Je suis un Italiano Medio

Supponiamo che un giorno dei terroristi arrivano in una redazione giornalistica satirica e facciano una strage per colpa della pubblicazione di una vignetta. Tutto il mondo si arrabbia, tutto il mondo si commuove, tutto il mondo si schiera…

Je Suis Charlie Hebdo, viva la libertà di stampa, viva la satira…

Supponiamo che un giorno nel nostro bel Paese accade una tragedia causata da un Terremoto e che lo stesso giornale pubblichi una vignetta satirica sui morti, dove il messaggio è ben chiaro, ma non all’Italiano medio che si indigna, elimina le immagini con su scritto Je suis Charlie Hebdo (secondo statistiche totalmente inaffidabili immagine di profilo del 90% dei miei amici ai tempi dell’attacco terroristico) e si scatena inserendo un bellissimo stato su facebook mediamente forbito con contenuti del tipo:

Bla Bla

non si scherza sui morti

bla Bla bla

Vergogna…

 

Lasagnes

 

Partendo dal presupposto che trovo anch’io sia stato di cattivo gusto, quella vignetta fa quello che deve fare, una satira così spinta da darti un pugno tanto da spiegarti che se quelle persone sono lì sepolte è colpa della gestione delle cose all’Italiana, fondi non spesi e fondi spesi male che si traducono in una NON messa in sicurezza degli edifici, e l’Italia ne è piena.

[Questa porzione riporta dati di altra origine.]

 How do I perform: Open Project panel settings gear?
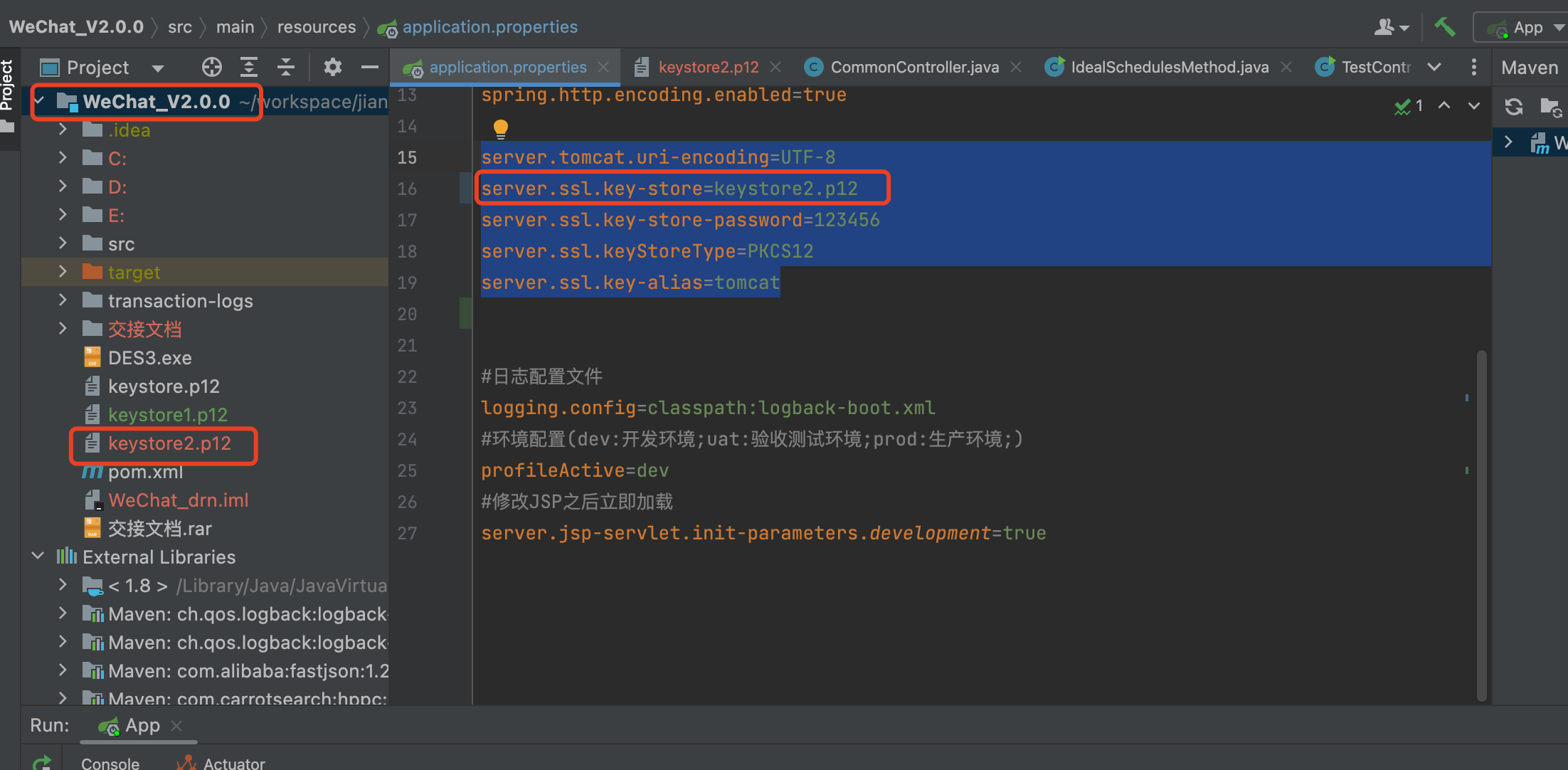click(x=332, y=67)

Ma noi no, non capiamo e paradossalmente veniamo presi per il culo ancora dalla stessa redazione con la spiegazione palese e non intrinseca:

Mafia

Nonostante tutto apprendo oggi che il Comune di Amatrice ha querelato Charlie Hebdo, e io mi ostino ancora a non capirne il senso… Anche se non sono stato Charlie, non trovo le loro vignette irresistibili, odio quando la gente prende posizione senza sapere di cosa parla… Lo so, sono una bruttissima persona!